Please print the line that holds "Image resolution: width=836" and each line after it to the end of the data, word for word, without any pictures.

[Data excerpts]
====

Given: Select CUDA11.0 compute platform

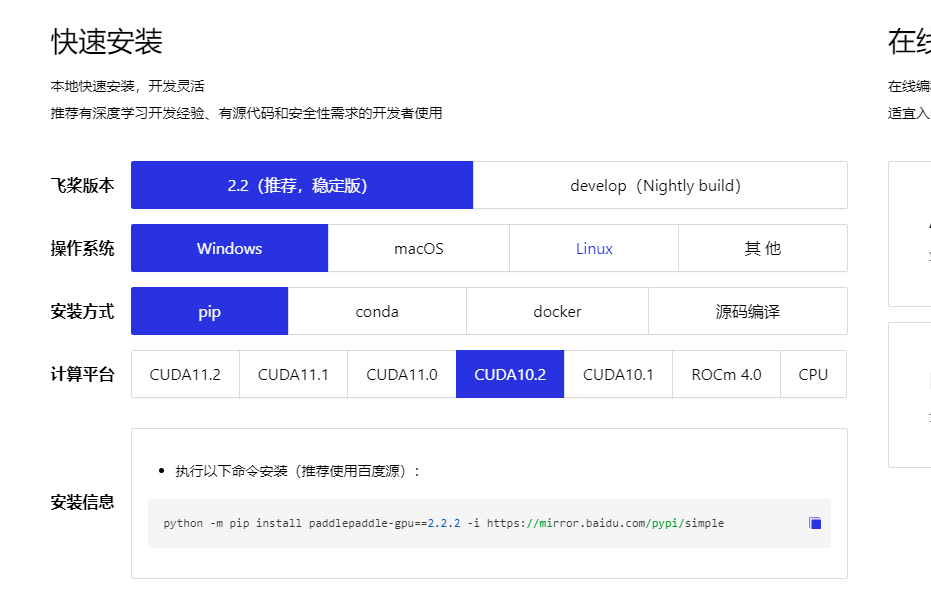Looking at the screenshot, I should pos(400,374).
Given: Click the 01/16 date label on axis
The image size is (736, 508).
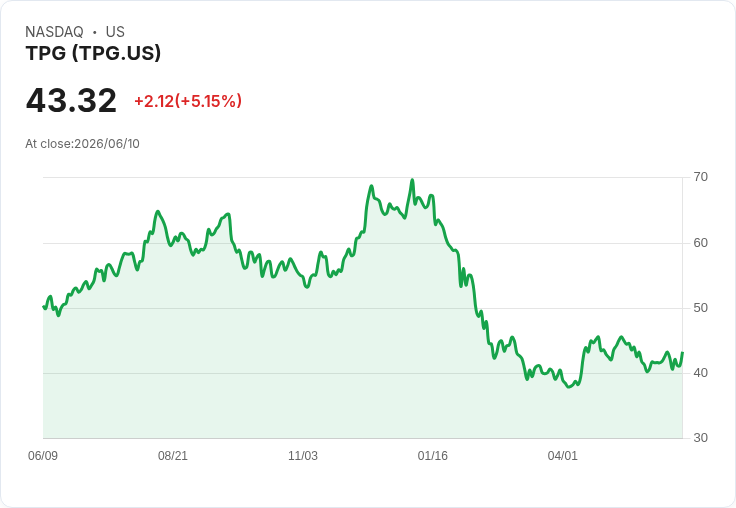Looking at the screenshot, I should click(x=433, y=456).
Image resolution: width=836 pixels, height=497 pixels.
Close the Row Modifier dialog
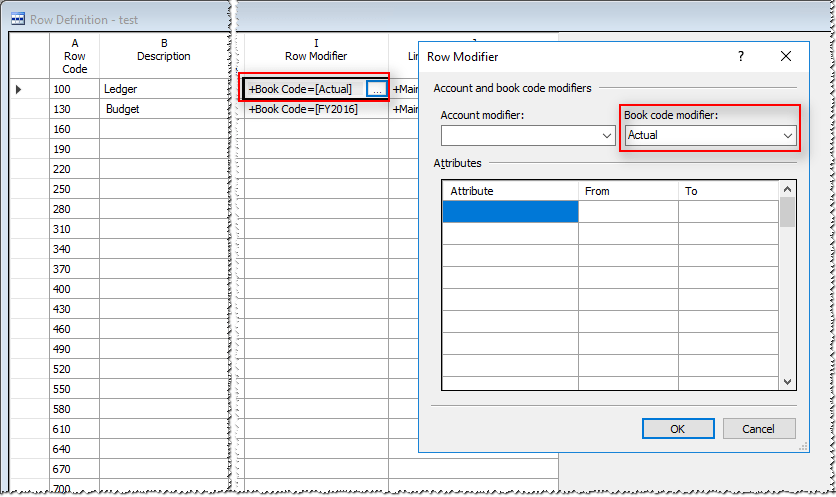pyautogui.click(x=787, y=57)
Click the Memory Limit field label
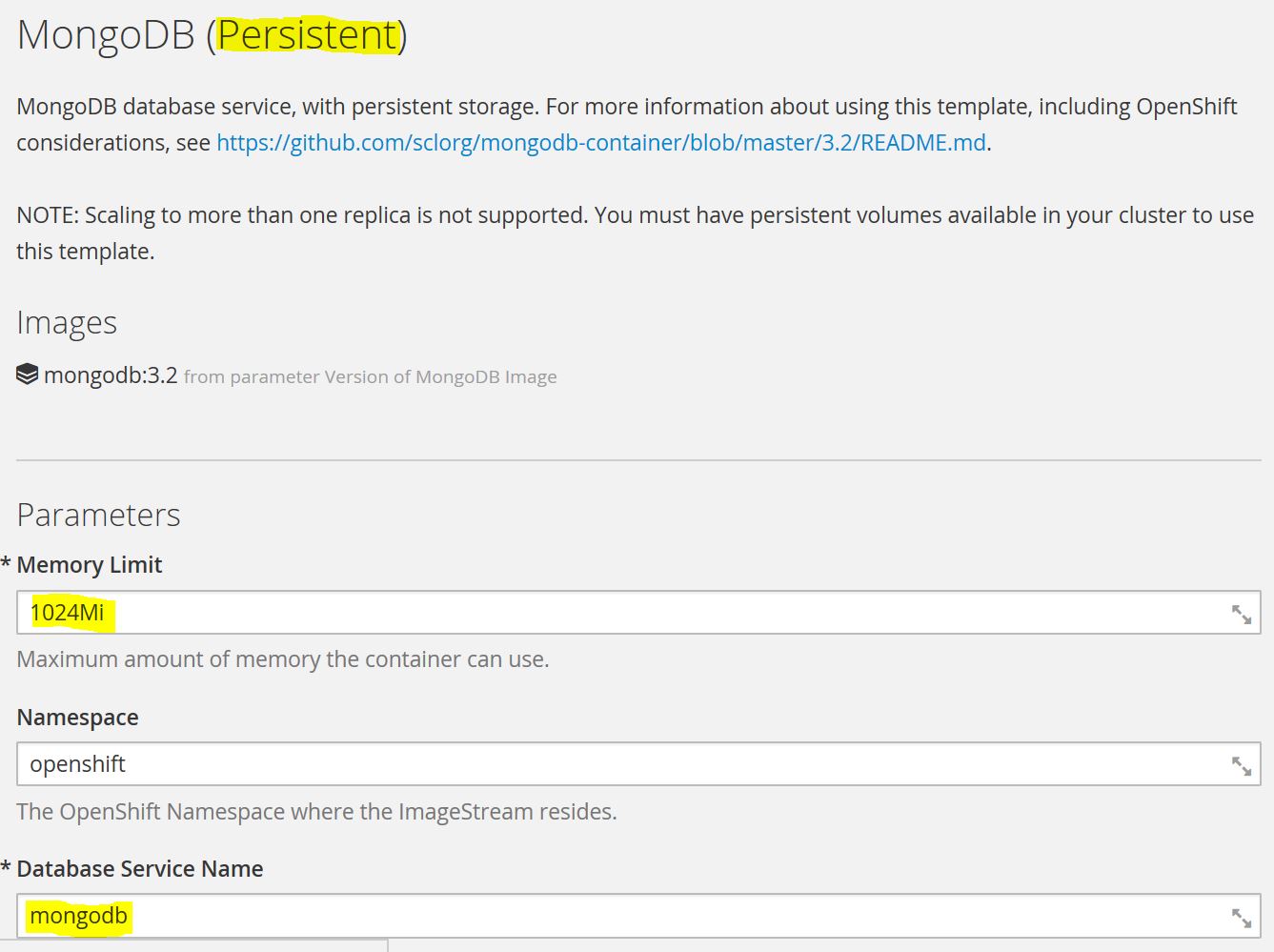Screen dimensions: 1274x952 [90, 565]
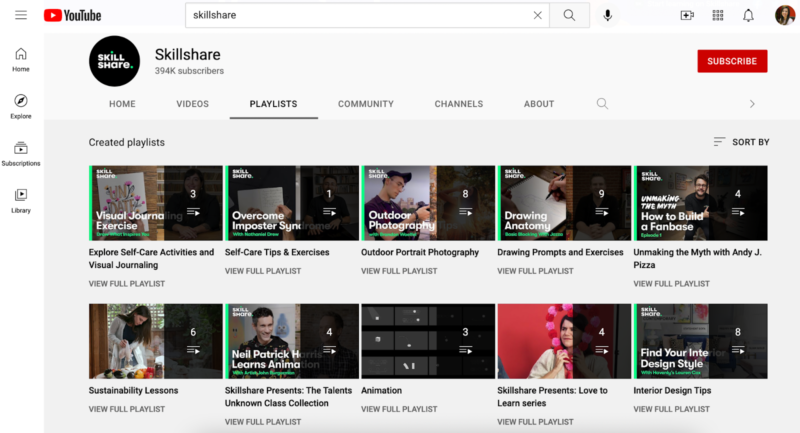Click the search magnifier button

[x=569, y=15]
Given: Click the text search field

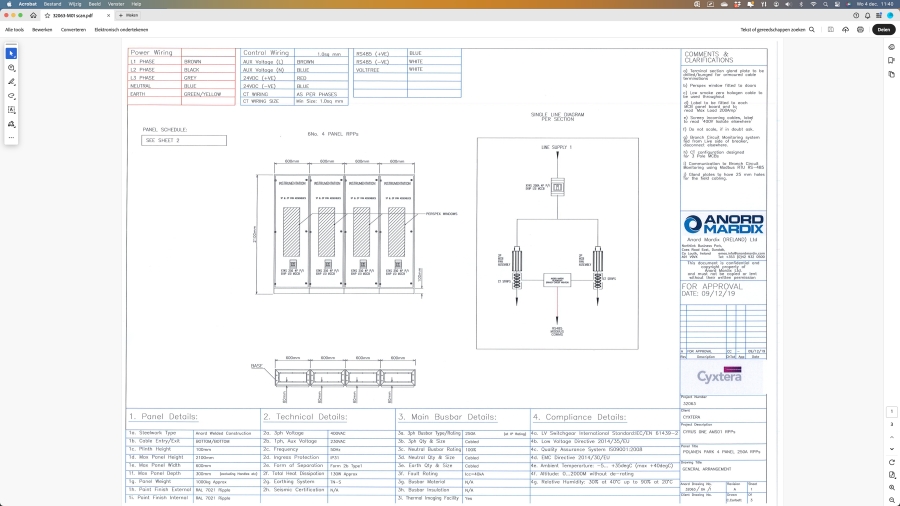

====

Solution for this exercise:
Image resolution: width=836 pixels, height=497 pixels.
Close the Row Modifier dialog
pyautogui.click(x=787, y=57)
Click the Memory Limit field label
Screen dimensions: 1274x952 [90, 565]
Click the search magnifier button

[x=569, y=15]
Given: Click the text search field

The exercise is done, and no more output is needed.